L’homme de 58 ans a contesté la décision de l’AI devant le Tribunal fédéral et demandé à ce que son quart de rente soit réévalué en demi-rente. Son avocat a exigé que le revenu hypothétique avec invalidité soit calculé sur la base du quart inférieur des salaires dans la catégorie professionnelle de son client, au lieu d’être calculé, comme habituellement, sur la base du salaire médian statistique. Le Tribunal fédéral a jugé qu’il n’y avait aucune raison de s’écarter d’une pratique existant depuis plus de 20 ans. Par ailleurs, il a précisé qu’une réforme de l’AI était entrée en vigueur début 2022. Pourtant, cette réforme ne revient pas sur le calcul du droit à la rente, malgré de vives critiques.

Le parlement pourrait engager un changement de pratique

Le parlement pourrait désormais faire bouger les choses. La commission de la sécurité sociale du Conseil national (CSSS) a déposé une motion pour contraindre le ministre de l’intérieur Alain Berset à ajuster le calcul de l’assurance invalidité afin qu’il soit plus réaliste.

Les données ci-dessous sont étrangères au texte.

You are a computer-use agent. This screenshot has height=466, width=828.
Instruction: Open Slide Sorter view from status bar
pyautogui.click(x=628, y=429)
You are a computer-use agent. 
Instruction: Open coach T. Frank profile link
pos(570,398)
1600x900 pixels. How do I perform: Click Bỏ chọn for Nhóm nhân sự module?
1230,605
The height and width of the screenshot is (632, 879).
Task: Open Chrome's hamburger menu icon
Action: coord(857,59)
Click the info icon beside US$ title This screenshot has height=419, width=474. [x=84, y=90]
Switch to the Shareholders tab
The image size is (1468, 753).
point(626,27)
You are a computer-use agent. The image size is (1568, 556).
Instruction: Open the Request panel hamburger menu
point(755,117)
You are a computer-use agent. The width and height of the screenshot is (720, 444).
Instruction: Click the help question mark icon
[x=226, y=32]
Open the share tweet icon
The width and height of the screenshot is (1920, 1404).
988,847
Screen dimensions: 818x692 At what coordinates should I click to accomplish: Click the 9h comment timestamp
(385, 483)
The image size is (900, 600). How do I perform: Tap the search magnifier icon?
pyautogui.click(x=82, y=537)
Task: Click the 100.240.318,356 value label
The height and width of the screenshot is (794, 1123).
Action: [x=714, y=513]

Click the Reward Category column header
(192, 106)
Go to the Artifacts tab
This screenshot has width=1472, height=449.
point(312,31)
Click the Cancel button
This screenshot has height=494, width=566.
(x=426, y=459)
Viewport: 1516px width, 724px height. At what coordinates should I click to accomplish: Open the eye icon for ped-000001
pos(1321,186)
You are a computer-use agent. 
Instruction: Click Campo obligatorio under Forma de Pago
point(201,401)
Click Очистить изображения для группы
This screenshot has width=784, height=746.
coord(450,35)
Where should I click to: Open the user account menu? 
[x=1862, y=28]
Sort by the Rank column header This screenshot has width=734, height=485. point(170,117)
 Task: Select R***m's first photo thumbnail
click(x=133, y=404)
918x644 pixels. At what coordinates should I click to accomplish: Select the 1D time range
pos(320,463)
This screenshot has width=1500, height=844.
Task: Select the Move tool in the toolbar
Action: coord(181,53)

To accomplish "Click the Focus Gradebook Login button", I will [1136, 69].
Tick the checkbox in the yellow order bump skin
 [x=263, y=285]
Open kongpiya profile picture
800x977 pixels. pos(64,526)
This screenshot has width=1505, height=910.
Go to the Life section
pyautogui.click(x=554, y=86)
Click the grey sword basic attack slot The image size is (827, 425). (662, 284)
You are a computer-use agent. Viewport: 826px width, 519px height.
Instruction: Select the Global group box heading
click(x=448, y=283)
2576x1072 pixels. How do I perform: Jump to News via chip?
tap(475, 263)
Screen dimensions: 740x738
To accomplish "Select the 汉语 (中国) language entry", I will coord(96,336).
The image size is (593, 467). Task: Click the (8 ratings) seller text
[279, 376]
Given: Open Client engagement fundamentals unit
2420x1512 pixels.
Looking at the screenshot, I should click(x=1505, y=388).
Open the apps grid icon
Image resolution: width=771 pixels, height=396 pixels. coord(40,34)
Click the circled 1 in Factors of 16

La Société suisse de la SEP soutient la révision du calcul de la rente. Les décisions en matière de rentes doivent être basées sur des faits et non sur l’hypothèse qu’il devrait être possible de trouver un emploi adéquat sur le marché du travail malgré des capacités limitées.

Les personnes atteintes de SEP sont elles aussi toujours plus confrontées à ces questions et contradictions dans leur quotidien. L’équipe conseil de la Société suisse de la SEP connaît bien ces situations et se tient à la disposition des personnes atteintes de SEP et de leurs proches pour toute question au sujet de l’AI. Nous vous invitons également à lire les différents articles dans nos fiches d’information SEP.

Sources: Articles du «Tages-Anzeiger» (en allemand), datés du 09.03.2022 «Bundesgericht stützt mit knappem Entscheid umstrittene IV-Praxis» et du 10.03.2022 «‹Skandalöser Zustand›: Im Parlament wächst der Druck auf Berset».